Everything You’ll Want to Know When Buying a Watch

Watches as Collectibles

Watches have become an utility, sometimes a fashion statement. No longer truly essential - thanks to the ubiquity of cell phones, computers, public clocks - they are desired for more than just telling the current time.

Vintage watches fill part of that desire, but they are still intended to be worn at least on special occasions. Collectibles and antiques however, need not even tell the time to be highly valuable, both in money and artistic worth.

Some items called antiques may be as new as only a few decades old. A Hamilton Pulsar watch from the late 1960s could qualify. One of the first models to introduce a quartz timing mechanism, its crystal vibrated 32,768 times per second and an electronic circuit connected that to the display.

The display itself was a series of LEDs that showed the time in hours and minutes, with a smaller display for seconds, made visible by pressing a button. It had almost no moving parts and could keep time more accurately than anything outside a laboratory.

But many antique watches are much older.

A turn of the 20th-century Railroad Pocket Watch might fetch several thousand at auction.
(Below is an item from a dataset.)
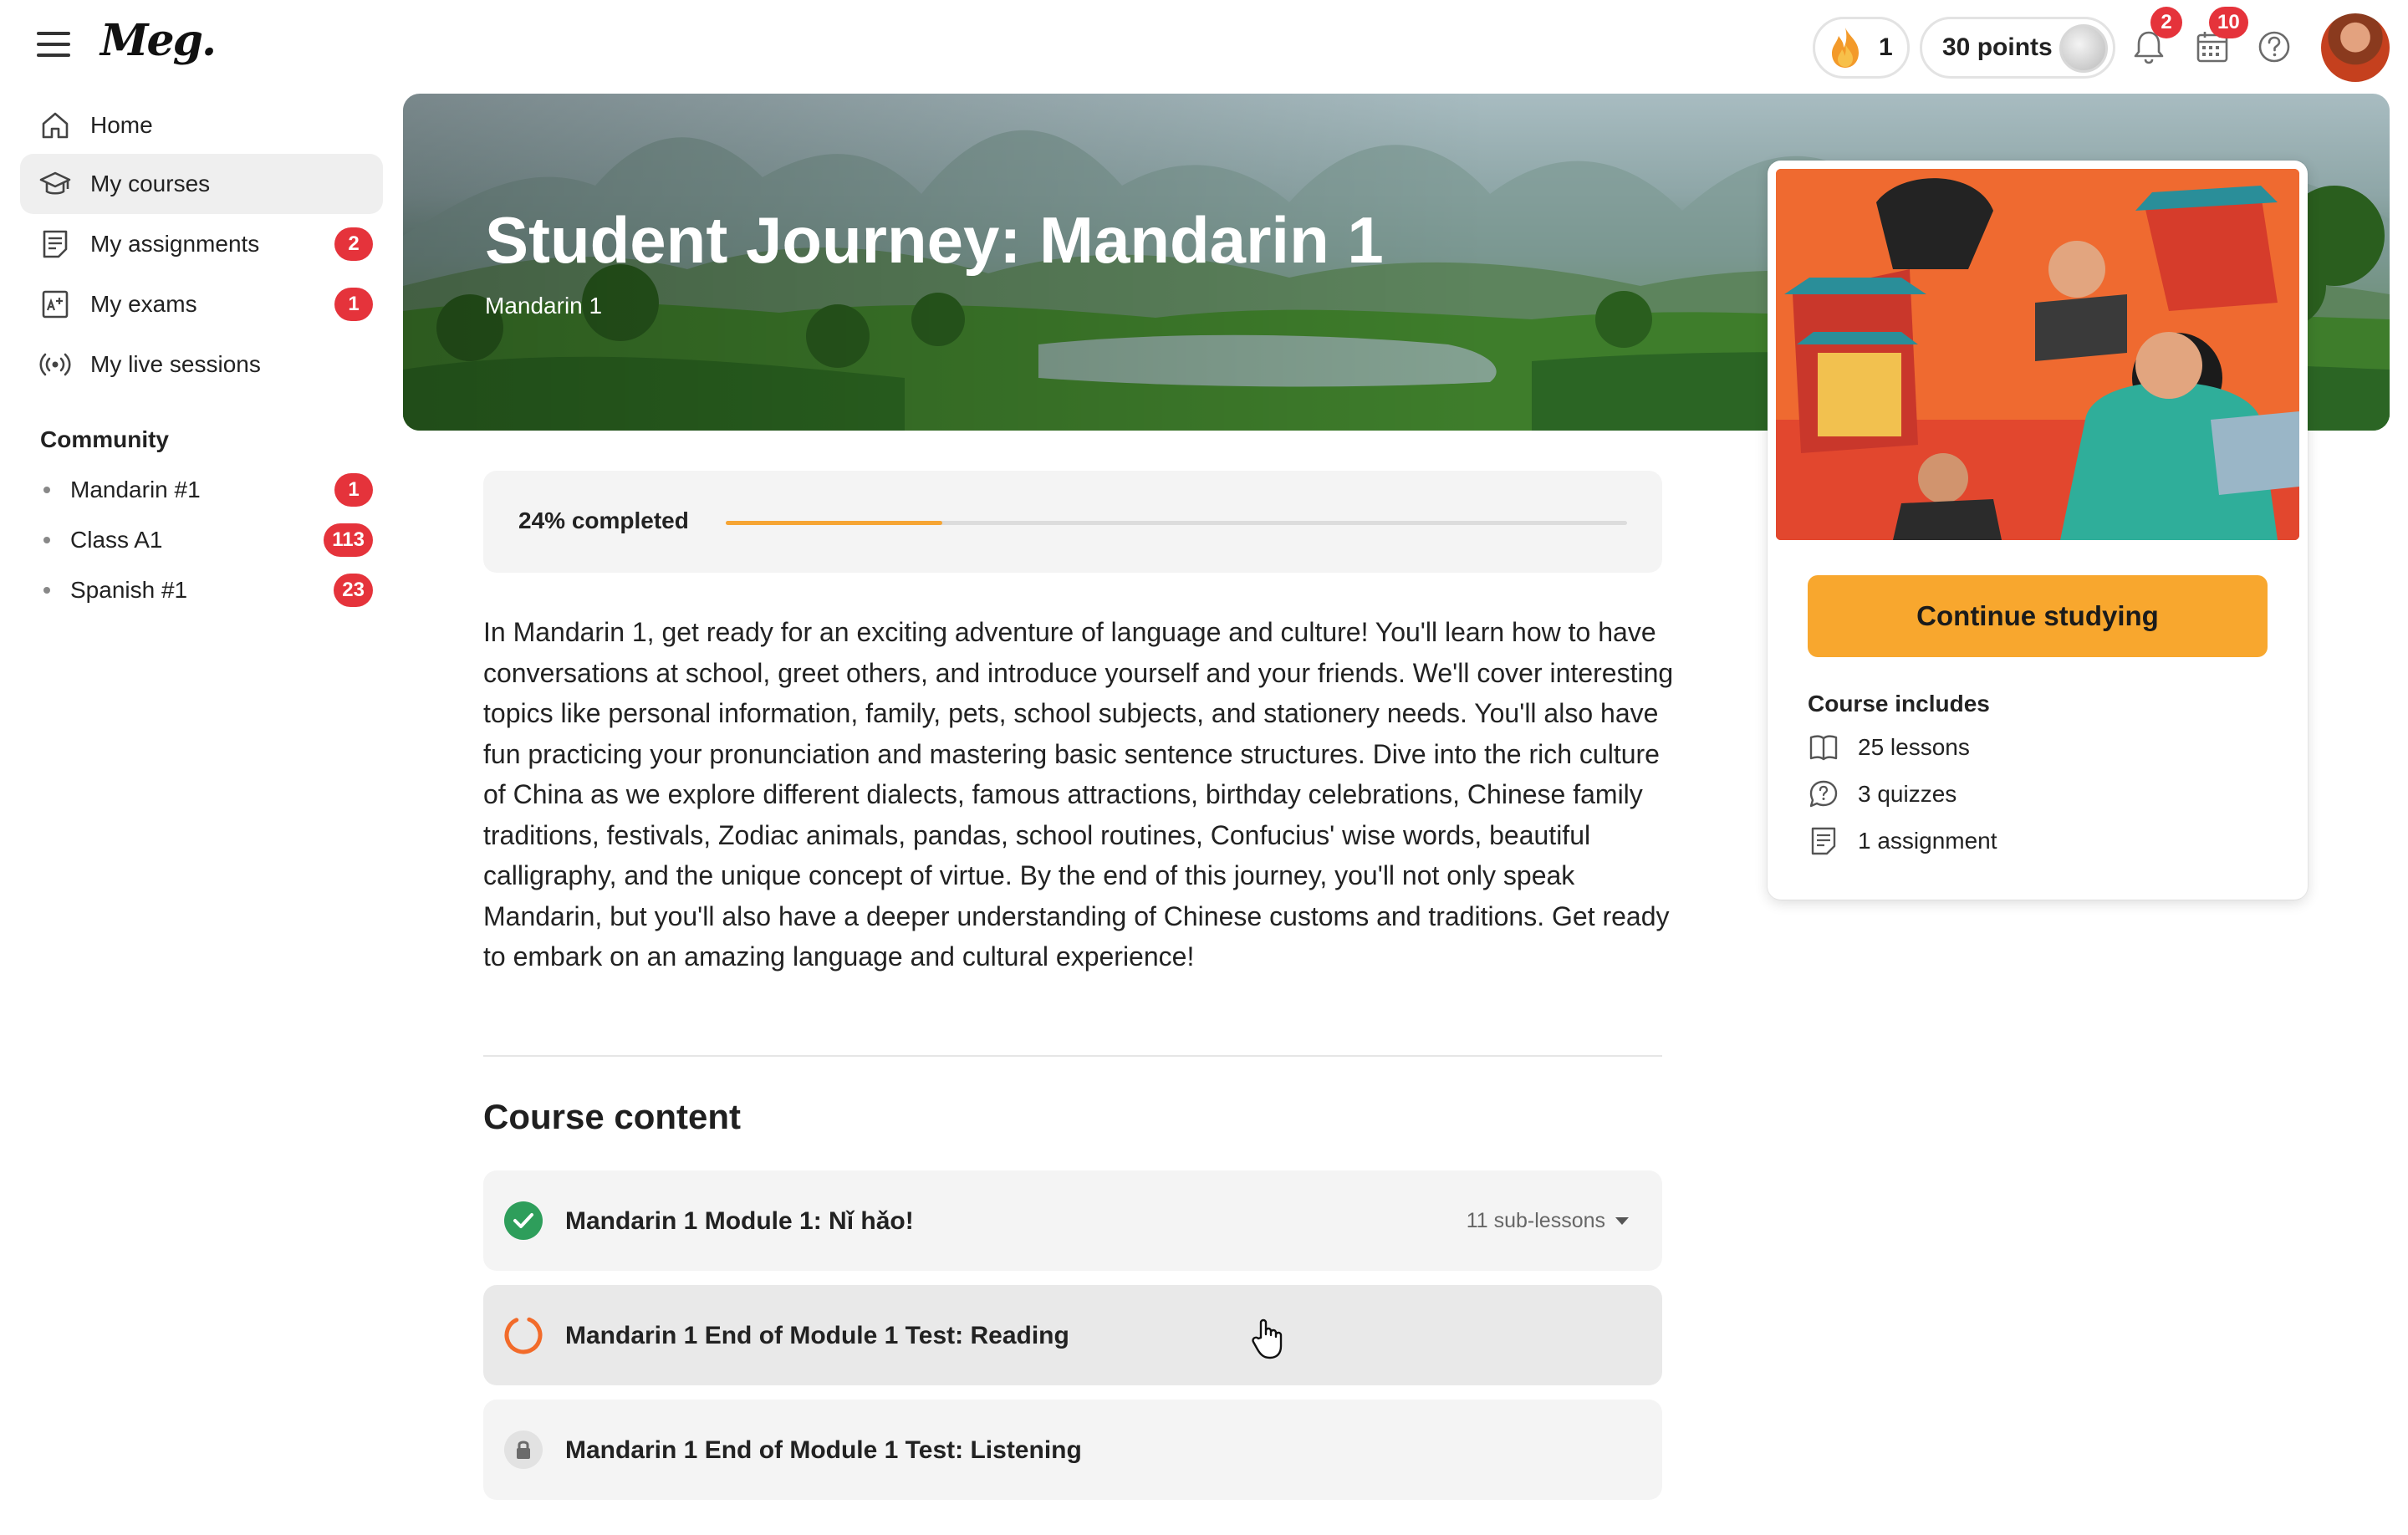 Image resolution: width=2408 pixels, height=1535 pixels. I want to click on divider, so click(1072, 1056).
Intended to be carried in the vest pocket of a station master, conductor or other employee it was both elegant and accurate.
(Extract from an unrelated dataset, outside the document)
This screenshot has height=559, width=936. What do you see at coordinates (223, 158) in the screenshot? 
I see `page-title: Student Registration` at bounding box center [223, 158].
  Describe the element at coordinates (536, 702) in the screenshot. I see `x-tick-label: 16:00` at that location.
 Typically made with 14kt gold cases and intricate internal mechanisms they were the state of the art a hundred years ago.

With care, such a beauty might well be working a hundred years from now. The scroll work on the back and on the interior of the case is often a work of art all by itself.
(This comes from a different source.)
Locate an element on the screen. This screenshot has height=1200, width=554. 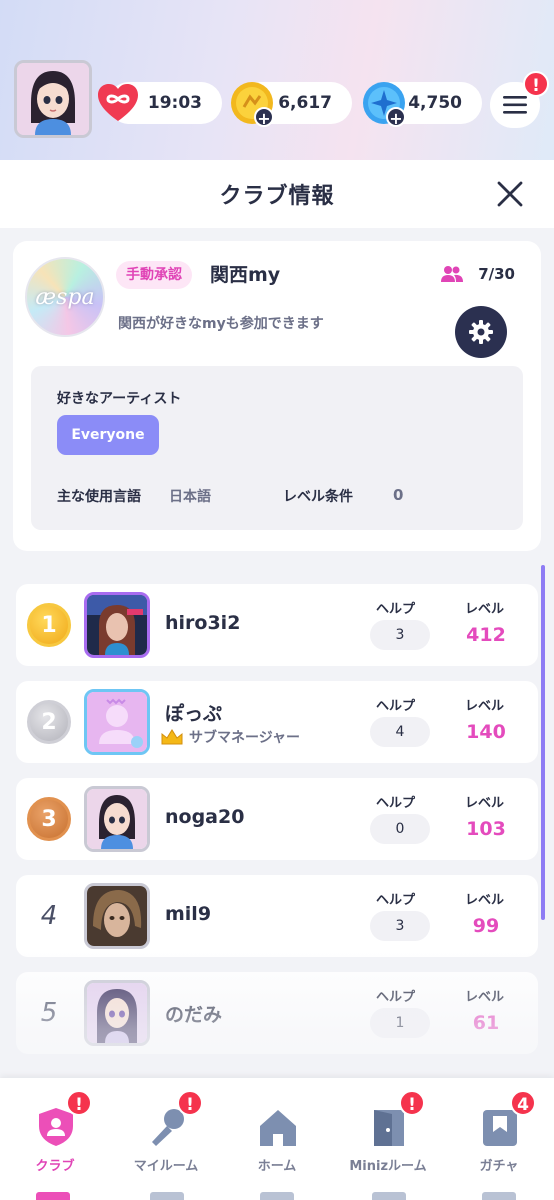
sheet-header: クラブ情報 is located at coordinates (277, 194).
Baroque designs produced by some of the world’s finest artisans made these mundane, utilitarian objects into something more than just a timepiece.

In rare cases, a collector may happen on something still older and more rare. There are antique timepieces that are too small to be termed clocks, that date back to the 18th century.

These delicate, amazingly small pieces (for the time) would be highly prized by anyone who could pay the price.

Whether a 1790 French horologer’s tool or an 1864 Civil War Pocket Watch, these antiques represent the zenith in watch collectibles.

Just as stamp collectors may drool over the mere sight of an 1855 Tre Skilling Banco Yellow, an antique watch collector would be happy just to see one of these examples in person.

But collecting antique watches isn’t just for those with a million dollars to spend. Antiques are available at auctions for moderate prices for those who keep an eye out.

Just as a stamp or coin collector can still find those rare items in the most unexpected places, the collector of the horologer’s art can still get lucky.

Estate sales, eBay or even your great grandfather’s garage might just be holding that golden oldie.